According to this doctrine, the only existence is the whim of the human being, independent from everyone else; most importantly, the wealthier the human being, the better. After all, wealth is a sign that one has been chosen by God, it is deification based on the misinterpreted texts of Saint Augustine and Saint Paul. It is pure, hard egotism.
In Spain, we do not have Calvinism, but we do have the tea party disguised as many other things. We have the vanity of the chosen, not by God but rather by society; we have the well chosen nobles, properly voted for, who only care about the rest of their kind (that is if they are politicians, the rest of the politicians, either from the right or left since both are “nobles,” or rather, chosen) while the rest exist alone, having been placed there by God or by the immutable laws of history (which in this case are one and the same) for his service and enjoyment.
The economic fiasco in the U.S. isn’t Obama’s responsibility. The Americans have already forgotten who created it: Mr. George Bush, the famous figure of radical republicanism. But it is his (Obama’s) responsibility for not having, as we say in Spain, “what it takes” to start the dynamic revolution that would have given jobs to millions of Americans. Instead, in the style of Keynes, he has settled for giving money to dig ditches and then cover them up, believing that the wealth is indeed “there” and that it only has to be distributed in order to stimulate spending. All the while, he is ignoring the fact that, for lack of intellectual capability, before serving the cake, one has to first make the batter and bake it in the oven.

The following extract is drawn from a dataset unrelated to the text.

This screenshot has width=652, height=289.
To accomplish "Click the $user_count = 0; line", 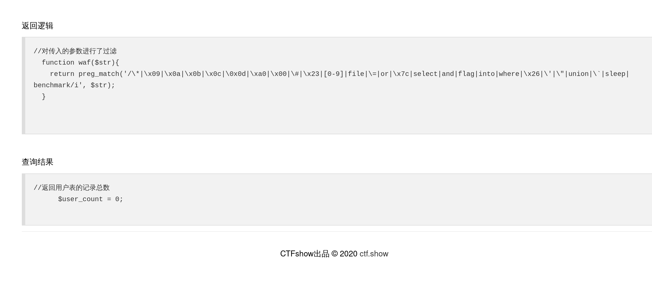I will (90, 199).
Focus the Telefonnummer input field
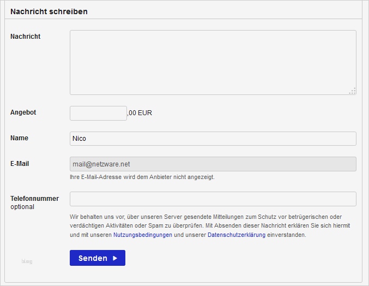The width and height of the screenshot is (369, 286). pos(213,199)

In Spain, the economic fiasco is the responsibility of two political parties: the PP and the PSOE, both of which are fanatical lovers of the get-rich-quick culture and of the acquisition of virtual wealth by means of the old wives’ tale of false appraisals; not of work, effort and invention, but rather of converting the country lot into something that can be built upon. In order to do that, they need four million additional workers who, when the lot returns to its original value, become leftovers in the face of the indifference of these well-bred nobles. The nobles, that is to say those who have been chosen by the votes of a people who don’t know what the war is for, then abandon themselves to irresponsibility, as do all elected officials.

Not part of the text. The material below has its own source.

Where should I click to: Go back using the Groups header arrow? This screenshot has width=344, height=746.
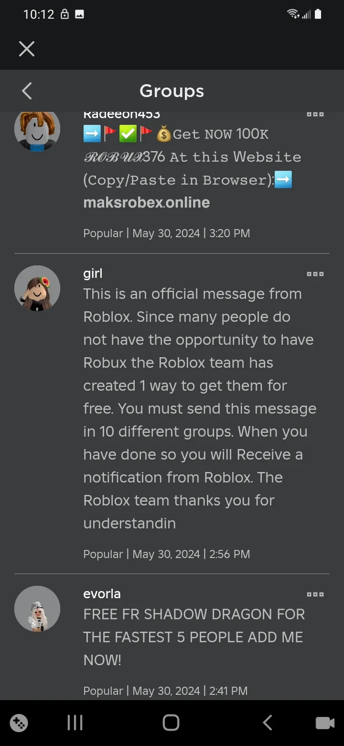[x=27, y=91]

Both the new U.S. Congress and the Spanish party system have elevated the idea of insolidarity to doctrine: There is the insolidarity of today, defined by giving up on generating work and substituted in Spain by paying alms to the strikes, while in the U.S. it is defined by the rejection of the poor. Then there is the insolidarity of tomorrow: leaving our common home, the environment from which our children and grandchildren will have to draw resources, to rot in light of their total indifference. Just one example will suffice: The minister of the environment would be as unmoved if the red tuna disappeared as she would be if it suddenly stopped raining.
The kind and charming readers of this blog tell me that I am a catastrophist without a motive and that we live, as Pangloss, in the best of all possible worlds.
But I disagree, and I suggest time and time again the need to leave behind the ideas of the tea party, of Calvinism and of the arrogance of self-selection. Instead, we need to put ourselves to work, to generate productive employment, to take care of our co-citizens of today and our co-citizens of tomorrow. We need to do both things at the same time: generate energy and distribute it in order to create jobs and take care of our environment.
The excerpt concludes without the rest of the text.